TEXT UNDER STUDY ->
For their part, Fanworks started getting involved in overseas collaborations in 2015 with the Aggretsuko series. Takayama said that the appeal of anime is ubiquitous, so a big reason for collaborating is to be able to share the anime with as many people overseas as possible. On the other hand, he pointed out how different cultures react differently to certain content, and said this created a constant push-and-pull between the Japanese creators and overseas audiences. This would lead the creative side to ask themselves whether the traditional ways in Japan were in need of updating, or whether they were fine as is. However, Takayama also said that being exposed to these different viewpoints also made avenues to create something entirely new.
As for a more down-to-earth challenge, Hirasawa pointed specifically to taxation. “When overseas investments that are individually taxed in their own countries, there can be gaps in terms of what the other side pledges and how much money actually ends up in the pool,” he said. “Also, when it comes to sharing revenue, the tax rates in different countries have to be taken into account as well.”
Another problem is determining just how much each side should invest after taking into account the size of the projected audience. In the case of overseas investment, it is not as if the entire country is the audience but rather a certain segment of that country, and it is important to have a firm grasp of the distinctions. Hirasawa claimed that this is something that Japanese businesses are far more conscious about these days compared to 10 years ago. When it comes to revenue share, a mismatch of expectations and miscommunication will cause the other side to give back disproportionately more or less than their investment, which will lead to suspicion around the partnership. Thankfully, these problems dwindle the longer and more closely the partners work together.

STUDY MATERIAL ->
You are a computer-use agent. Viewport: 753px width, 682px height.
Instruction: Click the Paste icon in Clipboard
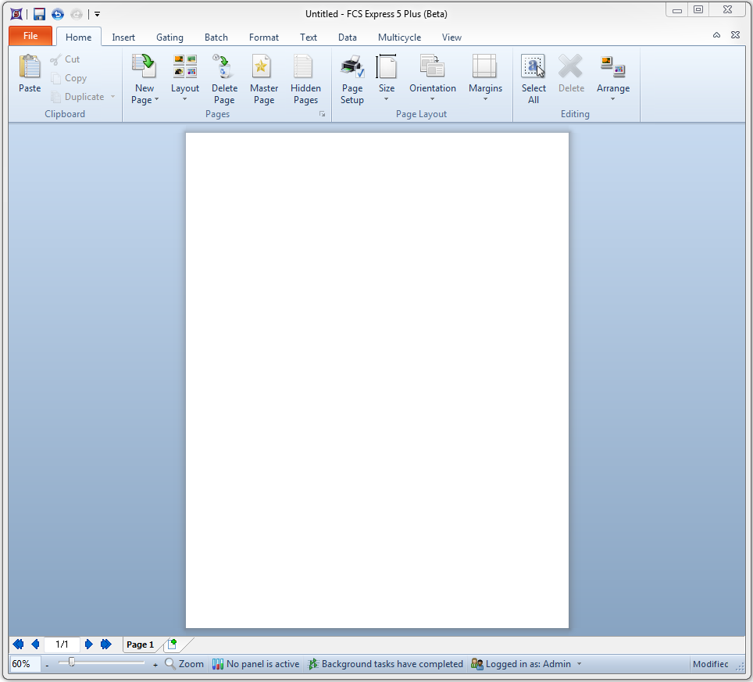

---

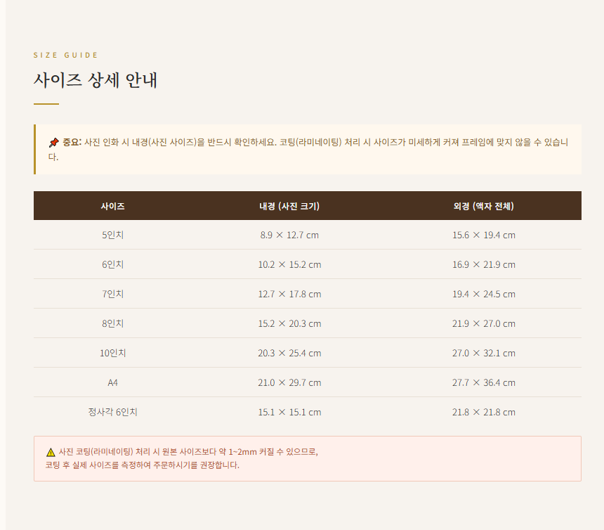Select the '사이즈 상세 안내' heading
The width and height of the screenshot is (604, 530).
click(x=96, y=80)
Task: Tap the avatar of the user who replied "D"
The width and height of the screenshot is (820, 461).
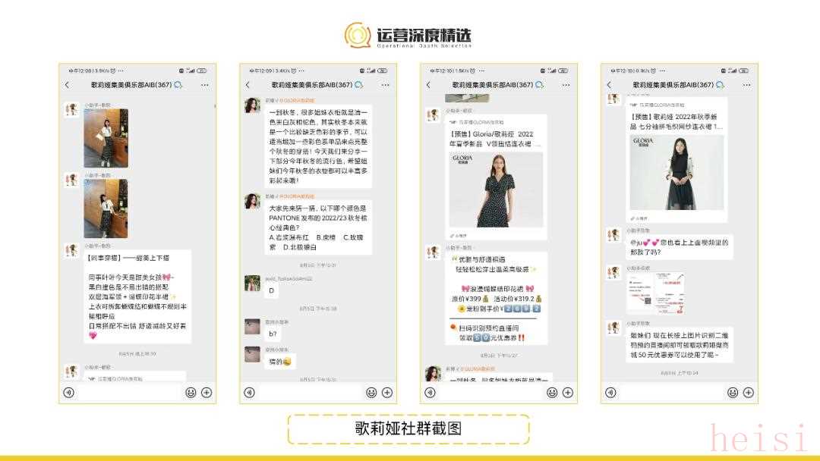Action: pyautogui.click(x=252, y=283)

* * *

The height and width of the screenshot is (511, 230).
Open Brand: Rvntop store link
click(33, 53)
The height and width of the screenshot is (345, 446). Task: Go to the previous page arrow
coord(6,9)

WORK ORDER 1 ->
Summarize the passage on overseas anime collaboration in two sentences.
WORK ORDER 2 ->
Decide whether each statement agrees with the passage on overseas anime collaboration. Answer yes or no, and quote the words of the passage that decide it.
(a) Fanworks first took part in overseas collaborations in 2015.
(b) Hirasawa said Japanese businesses are less aware of audience distinctions now than they were 10 years ago.
(c) The problems between partners increase the longer they work together.
The listing comes from a separate source and is unrelated to the passage.

EXERCISE RESPONSE 1 ->
Fanworks began overseas collaborations in 2015 with Aggretsuko, and Takayama sees them as a way to share anime with as many people abroad as possible, even though differing cultural reactions create a push-and-pull that can also open avenues to something entirely new. Hirasawa names taxation and deciding how much each side should invest relative to the projected audience as practical challenges, and these problems dwindle the longer and more closely partners work together.

EXERCISE RESPONSE 2 ->
(a) Yes: "Fanworks started getting involved in overseas collaborations in 2015 with the Aggretsuko series."
(b) No: "this is something that Japanese businesses are far more conscious about these days compared to 10 years ago."
(c) No: "these problems dwindle the longer and more closely the partners work together."